New and updated guide to laser tag
Laser Tag is a great game to enjoy with friends and family. It also includes rules around safe behaviour (for example not shooting when someone has their gun pointed at you), sporting behaviour (for example not shooting other players for no good reason) and Laser Tag etiquette (for example not shooting Laser Guns at windows, because the laser can damage them).
Laser Tag is a first-person shooter genre, but without any guns or bullets. Instead of using your hands to grab another player’s gun out of their hand, you use a Laser Gun that shoots harmless laser beams at other players wearing vests fitted with sensors for detection purposes (and no worries about getting shot).

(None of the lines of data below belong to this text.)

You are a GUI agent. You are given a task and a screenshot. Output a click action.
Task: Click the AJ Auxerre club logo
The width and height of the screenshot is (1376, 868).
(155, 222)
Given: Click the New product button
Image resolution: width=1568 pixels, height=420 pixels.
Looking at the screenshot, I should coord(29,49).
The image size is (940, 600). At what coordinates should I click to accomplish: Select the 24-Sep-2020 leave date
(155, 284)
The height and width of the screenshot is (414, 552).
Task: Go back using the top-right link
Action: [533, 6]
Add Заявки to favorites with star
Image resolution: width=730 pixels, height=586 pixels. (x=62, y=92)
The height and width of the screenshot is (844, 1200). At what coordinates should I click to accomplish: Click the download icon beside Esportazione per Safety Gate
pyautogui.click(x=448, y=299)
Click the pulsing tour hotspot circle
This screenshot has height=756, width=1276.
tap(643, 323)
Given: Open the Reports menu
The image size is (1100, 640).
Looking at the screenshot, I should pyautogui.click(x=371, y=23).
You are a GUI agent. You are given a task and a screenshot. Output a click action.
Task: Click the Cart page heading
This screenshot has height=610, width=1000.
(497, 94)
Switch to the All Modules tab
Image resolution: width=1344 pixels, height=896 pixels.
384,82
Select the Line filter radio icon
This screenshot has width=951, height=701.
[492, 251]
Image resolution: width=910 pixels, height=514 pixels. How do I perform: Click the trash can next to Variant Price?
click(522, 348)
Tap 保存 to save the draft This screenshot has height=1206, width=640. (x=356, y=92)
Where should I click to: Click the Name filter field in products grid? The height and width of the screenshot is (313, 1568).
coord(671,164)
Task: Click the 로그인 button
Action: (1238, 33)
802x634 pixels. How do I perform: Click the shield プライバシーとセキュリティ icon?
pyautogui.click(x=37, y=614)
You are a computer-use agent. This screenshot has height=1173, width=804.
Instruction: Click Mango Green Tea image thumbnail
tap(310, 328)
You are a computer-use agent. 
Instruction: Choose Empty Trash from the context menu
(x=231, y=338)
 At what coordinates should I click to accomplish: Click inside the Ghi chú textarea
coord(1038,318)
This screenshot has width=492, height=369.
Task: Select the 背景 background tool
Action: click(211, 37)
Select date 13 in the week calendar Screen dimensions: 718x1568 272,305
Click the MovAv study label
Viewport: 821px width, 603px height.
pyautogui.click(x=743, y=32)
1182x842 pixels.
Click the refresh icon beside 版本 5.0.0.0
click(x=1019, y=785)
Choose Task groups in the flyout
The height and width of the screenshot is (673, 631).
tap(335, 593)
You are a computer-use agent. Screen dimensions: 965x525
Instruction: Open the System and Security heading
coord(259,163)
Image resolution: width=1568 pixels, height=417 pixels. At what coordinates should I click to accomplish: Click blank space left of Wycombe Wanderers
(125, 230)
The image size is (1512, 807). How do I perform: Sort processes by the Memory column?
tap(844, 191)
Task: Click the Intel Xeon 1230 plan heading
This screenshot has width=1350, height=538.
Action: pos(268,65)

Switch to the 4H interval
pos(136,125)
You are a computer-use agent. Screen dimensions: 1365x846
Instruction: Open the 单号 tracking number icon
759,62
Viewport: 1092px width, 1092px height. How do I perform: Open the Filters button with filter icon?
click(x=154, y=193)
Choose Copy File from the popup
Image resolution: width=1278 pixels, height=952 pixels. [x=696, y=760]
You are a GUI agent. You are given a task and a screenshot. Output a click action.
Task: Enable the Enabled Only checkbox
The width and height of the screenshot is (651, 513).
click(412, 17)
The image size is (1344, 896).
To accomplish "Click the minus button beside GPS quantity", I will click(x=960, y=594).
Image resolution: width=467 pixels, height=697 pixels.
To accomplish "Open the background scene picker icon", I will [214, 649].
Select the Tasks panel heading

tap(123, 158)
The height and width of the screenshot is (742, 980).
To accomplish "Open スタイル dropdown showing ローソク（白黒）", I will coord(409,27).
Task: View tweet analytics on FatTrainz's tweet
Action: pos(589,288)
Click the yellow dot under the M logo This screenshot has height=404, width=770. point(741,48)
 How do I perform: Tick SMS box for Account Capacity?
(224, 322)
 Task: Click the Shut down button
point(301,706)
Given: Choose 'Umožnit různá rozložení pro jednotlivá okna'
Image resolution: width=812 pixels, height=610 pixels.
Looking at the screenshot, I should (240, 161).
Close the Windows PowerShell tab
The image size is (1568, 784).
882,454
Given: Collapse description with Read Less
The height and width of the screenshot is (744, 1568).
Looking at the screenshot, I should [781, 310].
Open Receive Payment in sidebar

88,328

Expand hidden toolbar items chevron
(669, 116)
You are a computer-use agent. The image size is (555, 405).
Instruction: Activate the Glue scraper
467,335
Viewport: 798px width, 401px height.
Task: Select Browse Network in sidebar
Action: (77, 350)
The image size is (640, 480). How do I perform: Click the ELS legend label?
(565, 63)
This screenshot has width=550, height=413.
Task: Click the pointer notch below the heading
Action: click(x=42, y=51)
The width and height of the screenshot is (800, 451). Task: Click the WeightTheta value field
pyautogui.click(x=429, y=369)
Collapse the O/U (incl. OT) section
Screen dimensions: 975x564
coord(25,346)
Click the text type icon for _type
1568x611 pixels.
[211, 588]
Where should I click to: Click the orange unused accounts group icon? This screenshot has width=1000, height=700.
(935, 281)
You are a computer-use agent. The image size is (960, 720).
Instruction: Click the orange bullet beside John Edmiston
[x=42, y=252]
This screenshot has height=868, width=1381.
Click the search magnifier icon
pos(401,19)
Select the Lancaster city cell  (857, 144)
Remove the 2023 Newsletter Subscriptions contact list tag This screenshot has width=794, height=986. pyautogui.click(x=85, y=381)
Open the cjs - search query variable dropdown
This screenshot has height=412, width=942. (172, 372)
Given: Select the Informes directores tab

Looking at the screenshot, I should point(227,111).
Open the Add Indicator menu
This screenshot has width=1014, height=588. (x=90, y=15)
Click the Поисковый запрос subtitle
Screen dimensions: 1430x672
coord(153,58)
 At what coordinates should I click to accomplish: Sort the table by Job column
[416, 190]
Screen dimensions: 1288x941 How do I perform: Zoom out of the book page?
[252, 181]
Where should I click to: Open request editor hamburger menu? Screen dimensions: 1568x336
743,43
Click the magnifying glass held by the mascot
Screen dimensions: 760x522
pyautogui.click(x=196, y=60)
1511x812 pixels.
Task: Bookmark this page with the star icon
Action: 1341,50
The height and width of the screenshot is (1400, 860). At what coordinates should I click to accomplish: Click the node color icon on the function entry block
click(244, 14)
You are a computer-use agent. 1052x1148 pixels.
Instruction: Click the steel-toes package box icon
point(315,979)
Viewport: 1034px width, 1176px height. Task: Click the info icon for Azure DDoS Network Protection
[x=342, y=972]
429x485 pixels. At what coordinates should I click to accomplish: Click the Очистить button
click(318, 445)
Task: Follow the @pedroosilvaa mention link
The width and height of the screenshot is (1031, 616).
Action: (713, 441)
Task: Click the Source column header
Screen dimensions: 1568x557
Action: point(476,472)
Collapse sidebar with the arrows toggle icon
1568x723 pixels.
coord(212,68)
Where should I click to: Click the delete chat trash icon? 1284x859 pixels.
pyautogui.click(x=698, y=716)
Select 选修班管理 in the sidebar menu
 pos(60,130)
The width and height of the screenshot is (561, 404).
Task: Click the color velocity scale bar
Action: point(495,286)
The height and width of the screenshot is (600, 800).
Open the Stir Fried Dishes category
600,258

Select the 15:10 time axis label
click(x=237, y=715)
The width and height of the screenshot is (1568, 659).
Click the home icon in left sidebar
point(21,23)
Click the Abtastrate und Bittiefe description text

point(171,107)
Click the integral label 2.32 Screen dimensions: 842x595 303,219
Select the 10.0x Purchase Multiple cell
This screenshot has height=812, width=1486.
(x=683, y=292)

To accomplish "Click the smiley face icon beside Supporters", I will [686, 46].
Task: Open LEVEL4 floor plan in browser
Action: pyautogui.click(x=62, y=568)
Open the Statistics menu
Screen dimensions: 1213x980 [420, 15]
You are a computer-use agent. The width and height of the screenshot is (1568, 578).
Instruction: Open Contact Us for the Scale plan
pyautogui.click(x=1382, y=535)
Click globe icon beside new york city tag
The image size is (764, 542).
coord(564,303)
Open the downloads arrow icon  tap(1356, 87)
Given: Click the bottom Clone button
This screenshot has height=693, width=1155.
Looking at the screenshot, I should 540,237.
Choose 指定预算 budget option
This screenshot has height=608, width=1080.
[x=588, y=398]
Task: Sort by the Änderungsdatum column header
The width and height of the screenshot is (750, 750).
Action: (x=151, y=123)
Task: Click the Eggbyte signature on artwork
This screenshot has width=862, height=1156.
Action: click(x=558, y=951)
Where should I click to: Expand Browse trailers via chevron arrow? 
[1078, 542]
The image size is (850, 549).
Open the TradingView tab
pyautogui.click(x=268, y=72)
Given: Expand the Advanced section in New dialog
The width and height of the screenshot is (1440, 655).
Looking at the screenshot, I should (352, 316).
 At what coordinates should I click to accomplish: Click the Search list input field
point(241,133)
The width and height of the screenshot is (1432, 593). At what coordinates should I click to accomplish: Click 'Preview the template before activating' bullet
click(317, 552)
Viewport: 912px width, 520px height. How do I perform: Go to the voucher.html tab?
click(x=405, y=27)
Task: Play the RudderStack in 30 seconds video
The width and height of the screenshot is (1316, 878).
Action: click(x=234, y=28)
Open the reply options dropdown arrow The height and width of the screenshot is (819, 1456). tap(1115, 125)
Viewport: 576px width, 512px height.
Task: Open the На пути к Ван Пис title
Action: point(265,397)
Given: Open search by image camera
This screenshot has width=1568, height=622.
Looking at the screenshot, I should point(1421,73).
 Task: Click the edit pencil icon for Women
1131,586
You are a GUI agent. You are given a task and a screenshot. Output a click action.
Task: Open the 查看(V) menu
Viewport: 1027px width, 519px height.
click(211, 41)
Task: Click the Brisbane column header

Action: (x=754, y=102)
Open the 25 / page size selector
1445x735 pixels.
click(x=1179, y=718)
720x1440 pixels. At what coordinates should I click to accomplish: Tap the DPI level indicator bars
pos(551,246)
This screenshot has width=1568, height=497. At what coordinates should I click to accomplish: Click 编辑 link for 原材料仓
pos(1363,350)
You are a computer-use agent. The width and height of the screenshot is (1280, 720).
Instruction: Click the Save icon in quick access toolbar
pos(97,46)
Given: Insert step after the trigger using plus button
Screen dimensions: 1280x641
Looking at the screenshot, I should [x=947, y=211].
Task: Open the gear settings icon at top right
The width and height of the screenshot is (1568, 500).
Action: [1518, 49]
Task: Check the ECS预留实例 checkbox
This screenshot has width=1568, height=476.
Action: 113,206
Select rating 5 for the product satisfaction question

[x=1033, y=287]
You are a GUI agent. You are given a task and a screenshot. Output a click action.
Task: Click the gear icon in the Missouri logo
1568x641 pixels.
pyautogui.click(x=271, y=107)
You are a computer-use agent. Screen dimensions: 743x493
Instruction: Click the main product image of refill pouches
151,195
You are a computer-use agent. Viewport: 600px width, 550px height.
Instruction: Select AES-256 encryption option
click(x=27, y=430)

The players use their gun to aim for another player’s target – if they hit it, then that person has been ‘tagged’. If your Laser Gun is turned off, then it’s safe to get up and go find another Laser Tag player.
The defending team must protect their base until they have captured the attacking player’s flag. A game is usually over when one side has either eliminated all members of the other team or captured their flag.
Instead of using your hands to grab another player’s gun out of their hand, you use a Laser Gun that shoots harmless laser beams at other players wearing vests fitted with sensors for detection purposes (and no worries about shooting them in real life).
Laser tag is about teamwork and players need to cooperate with each other in order to win – it’s also very competitive! Laser Quest Singapore provides great laser tag experiences and arenas for people. The games take place over two rounds, where the first round will see one player from each team playing at a time against another player from the opposite team. There is no limit on how many times you may play but remember that there is limited space so you may be asked to rotate after every game if possible.